Model architecture & training strategy

  • Llama 3 8B is dense (no Mixture-of-Experts); some argue MoE gives theoretical 4× compute savings, others note MoE is harder to fine‑tune and does not reduce GPU memory use.
  • Multiple comments frame Llama 3 8B as “small model trained for a very long time”: 15T tokens vs Llama 2’s 2T, going beyond “Chinchilla optimal” for training compute.
  • Debate around Chinchilla: some misinterpret it as including inference cost; others correct that it optimizes model size vs training tokens for a fixed training budget, not real‑world deployment.
  • Several argue current models are still undertrained (claims of room up to ~500T tokens); others caution about overfitting and diminishing returns for small models.

Data scale, availability & quality

  • People question whether enough high‑quality data exists; replies argue there is huge untapped text: non‑English corpora, national libraries, newspapers, and restricted online archives.
  • Private data (emails, DMs, chats) is seen as a vast potential corpus but fraught with legal and privacy risks; some speculate about “provably private training” or in‑org/private models.
  • There’s interest in better data curation, de‑duplication, and synthetic data generation (e.g., LLM‑generated Q&A, embeddings-based augmentation, or relaxed matching losses).

Capabilities, reasoning & evaluation

  • Some users are “blown away” by Llama 3 8B (near early GPT‑4 feel); others find it clearly behind leading frontier models in logic and “world modeling.”
  • Classic logic puzzles (e.g., siblings/“how many brothers?”) expose reasoning gaps: 8B often fails, 70B and other proprietary models sometimes succeed but inconsistently across variations.
  • Token‑level operation leads to struggles with letter‑based tasks (“countries that start and end with same letter”) unless reframed as code‑generation problems.
  • Reports of it being verbose and occasionally imaginative to the point of absurdity (e.g., spit “reaching the clouds,” then self‑correcting).

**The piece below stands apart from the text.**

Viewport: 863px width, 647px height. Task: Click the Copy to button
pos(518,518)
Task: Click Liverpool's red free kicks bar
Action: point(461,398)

Quantization, deployment & use cases

  • Quality is sensitive to quantization level: advice is to use higher‑quality quantizations (e.g., Q5/Q6) rather than default low‑precision ones to avoid noticeable degradation.
  • Some discuss running Llama 3 locally on phones (Termux + llama.cpp, or MLC targeting mobile NPUs), but concrete integration into system‑wide assistants is still unclear.
  • For specialized tasks like threat‑intelligence summarization, commenters find both 8B and 70B still behind top proprietary models in consistency and structure.